● What you need to do
Once you have reviewed the listing below, restate it word for word.

● Extracted data

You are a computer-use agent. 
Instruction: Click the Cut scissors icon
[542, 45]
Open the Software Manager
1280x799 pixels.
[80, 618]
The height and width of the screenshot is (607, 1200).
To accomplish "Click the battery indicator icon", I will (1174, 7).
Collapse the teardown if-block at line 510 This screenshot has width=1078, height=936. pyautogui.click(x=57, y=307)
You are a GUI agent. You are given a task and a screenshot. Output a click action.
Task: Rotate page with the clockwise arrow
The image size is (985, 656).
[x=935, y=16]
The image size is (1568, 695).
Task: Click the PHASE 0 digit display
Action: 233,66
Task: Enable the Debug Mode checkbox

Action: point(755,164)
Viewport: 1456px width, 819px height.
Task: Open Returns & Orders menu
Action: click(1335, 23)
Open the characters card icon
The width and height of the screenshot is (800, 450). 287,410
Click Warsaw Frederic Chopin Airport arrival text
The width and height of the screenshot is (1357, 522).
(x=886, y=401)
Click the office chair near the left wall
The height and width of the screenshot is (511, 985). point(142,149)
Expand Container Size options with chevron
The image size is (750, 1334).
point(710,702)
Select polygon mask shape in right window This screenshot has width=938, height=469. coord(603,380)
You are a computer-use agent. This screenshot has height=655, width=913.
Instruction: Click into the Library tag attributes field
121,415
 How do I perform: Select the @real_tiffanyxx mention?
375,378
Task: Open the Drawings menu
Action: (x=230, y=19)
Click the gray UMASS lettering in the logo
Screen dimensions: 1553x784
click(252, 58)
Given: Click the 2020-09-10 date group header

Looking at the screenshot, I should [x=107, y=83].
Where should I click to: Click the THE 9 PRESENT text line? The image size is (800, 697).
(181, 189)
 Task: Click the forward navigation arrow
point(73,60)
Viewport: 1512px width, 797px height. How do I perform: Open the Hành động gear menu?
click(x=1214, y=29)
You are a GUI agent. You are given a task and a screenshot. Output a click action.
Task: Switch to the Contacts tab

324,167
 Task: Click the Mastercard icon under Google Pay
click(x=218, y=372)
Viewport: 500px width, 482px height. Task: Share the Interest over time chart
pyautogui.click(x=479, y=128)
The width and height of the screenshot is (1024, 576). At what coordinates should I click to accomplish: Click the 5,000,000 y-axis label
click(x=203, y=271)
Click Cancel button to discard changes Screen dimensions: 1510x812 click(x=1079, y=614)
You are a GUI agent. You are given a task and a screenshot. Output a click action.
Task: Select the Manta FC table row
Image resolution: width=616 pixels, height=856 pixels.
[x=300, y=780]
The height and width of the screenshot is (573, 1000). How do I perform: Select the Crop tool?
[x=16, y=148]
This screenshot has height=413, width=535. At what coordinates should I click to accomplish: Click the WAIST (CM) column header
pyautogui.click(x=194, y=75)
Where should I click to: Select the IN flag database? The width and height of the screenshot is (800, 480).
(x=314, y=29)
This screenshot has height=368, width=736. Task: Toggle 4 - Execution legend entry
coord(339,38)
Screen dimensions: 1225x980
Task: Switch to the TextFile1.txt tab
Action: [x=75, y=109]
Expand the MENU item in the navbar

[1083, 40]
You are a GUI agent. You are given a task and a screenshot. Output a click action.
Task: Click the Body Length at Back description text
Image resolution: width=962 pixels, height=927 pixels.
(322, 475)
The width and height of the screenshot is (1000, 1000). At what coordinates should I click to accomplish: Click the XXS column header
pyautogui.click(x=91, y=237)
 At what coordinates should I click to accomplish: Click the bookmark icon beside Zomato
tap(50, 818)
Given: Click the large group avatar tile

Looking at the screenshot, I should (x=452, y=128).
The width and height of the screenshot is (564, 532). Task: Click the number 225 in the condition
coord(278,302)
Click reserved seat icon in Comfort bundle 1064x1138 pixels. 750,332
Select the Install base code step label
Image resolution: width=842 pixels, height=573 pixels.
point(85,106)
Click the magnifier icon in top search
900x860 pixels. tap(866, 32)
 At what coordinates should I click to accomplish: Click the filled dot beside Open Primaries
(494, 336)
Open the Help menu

● Solution to this task
You are a computer-use agent. 
Instruction: Click the Cut scissors icon
[542, 45]
Open the Software Manager
1280x799 pixels.
[80, 618]
The height and width of the screenshot is (607, 1200).
To accomplish "Click the battery indicator icon", I will (1174, 7).
Collapse the teardown if-block at line 510 This screenshot has width=1078, height=936. pyautogui.click(x=57, y=307)
You are a GUI agent. You are given a task and a screenshot. Output a click action.
Task: Rotate page with the clockwise arrow
The image size is (985, 656).
[x=935, y=16]
The image size is (1568, 695).
Task: Click the PHASE 0 digit display
Action: 233,66
Task: Enable the Debug Mode checkbox

Action: point(755,164)
Viewport: 1456px width, 819px height.
Task: Open Returns & Orders menu
Action: click(1335, 23)
Open the characters card icon
The width and height of the screenshot is (800, 450). 287,410
Click Warsaw Frederic Chopin Airport arrival text
The width and height of the screenshot is (1357, 522).
(x=886, y=401)
Click the office chair near the left wall
The height and width of the screenshot is (511, 985). point(142,149)
Expand Container Size options with chevron
The image size is (750, 1334).
point(710,702)
Select polygon mask shape in right window This screenshot has width=938, height=469. coord(603,380)
You are a computer-use agent. This screenshot has height=655, width=913.
Instruction: Click into the Library tag attributes field
121,415
 How do I perform: Select the @real_tiffanyxx mention?
375,378
Task: Open the Drawings menu
Action: (x=230, y=19)
Click the gray UMASS lettering in the logo
Screen dimensions: 1553x784
click(252, 58)
Given: Click the 2020-09-10 date group header

Looking at the screenshot, I should [x=107, y=83].
Where should I click to: Click the THE 9 PRESENT text line? The image size is (800, 697).
(181, 189)
 Task: Click the forward navigation arrow
point(73,60)
Viewport: 1512px width, 797px height. How do I perform: Open the Hành động gear menu?
click(x=1214, y=29)
You are a GUI agent. You are given a task and a screenshot. Output a click action.
Task: Switch to the Contacts tab

324,167
 Task: Click the Mastercard icon under Google Pay
click(x=218, y=372)
Viewport: 500px width, 482px height. Task: Share the Interest over time chart
pyautogui.click(x=479, y=128)
The width and height of the screenshot is (1024, 576). At what coordinates should I click to accomplish: Click the 5,000,000 y-axis label
click(x=203, y=271)
Click Cancel button to discard changes Screen dimensions: 1510x812 click(x=1079, y=614)
You are a GUI agent. You are given a task and a screenshot. Output a click action.
Task: Select the Manta FC table row
Image resolution: width=616 pixels, height=856 pixels.
[x=300, y=780]
The height and width of the screenshot is (573, 1000). How do I perform: Select the Crop tool?
[x=16, y=148]
This screenshot has height=413, width=535. At what coordinates should I click to accomplish: Click the WAIST (CM) column header
pyautogui.click(x=194, y=75)
Where should I click to: Select the IN flag database? The width and height of the screenshot is (800, 480).
(x=314, y=29)
This screenshot has height=368, width=736. Task: Toggle 4 - Execution legend entry
coord(339,38)
Screen dimensions: 1225x980
Task: Switch to the TextFile1.txt tab
Action: [x=75, y=109]
Expand the MENU item in the navbar

[1083, 40]
You are a GUI agent. You are given a task and a screenshot. Output a click action.
Task: Click the Body Length at Back description text
Image resolution: width=962 pixels, height=927 pixels.
(322, 475)
The width and height of the screenshot is (1000, 1000). At what coordinates should I click to accomplish: Click the XXS column header
pyautogui.click(x=91, y=237)
 At what coordinates should I click to accomplish: Click the bookmark icon beside Zomato
tap(50, 818)
Given: Click the large group avatar tile

Looking at the screenshot, I should (x=452, y=128).
The width and height of the screenshot is (564, 532). Task: Click the number 225 in the condition
coord(278,302)
Click reserved seat icon in Comfort bundle 1064x1138 pixels. 750,332
Select the Install base code step label
Image resolution: width=842 pixels, height=573 pixels.
point(85,106)
Click the magnifier icon in top search
900x860 pixels. tap(866, 32)
 At what coordinates should I click to accomplish: Click the filled dot beside Open Primaries
(494, 336)
Open the Help menu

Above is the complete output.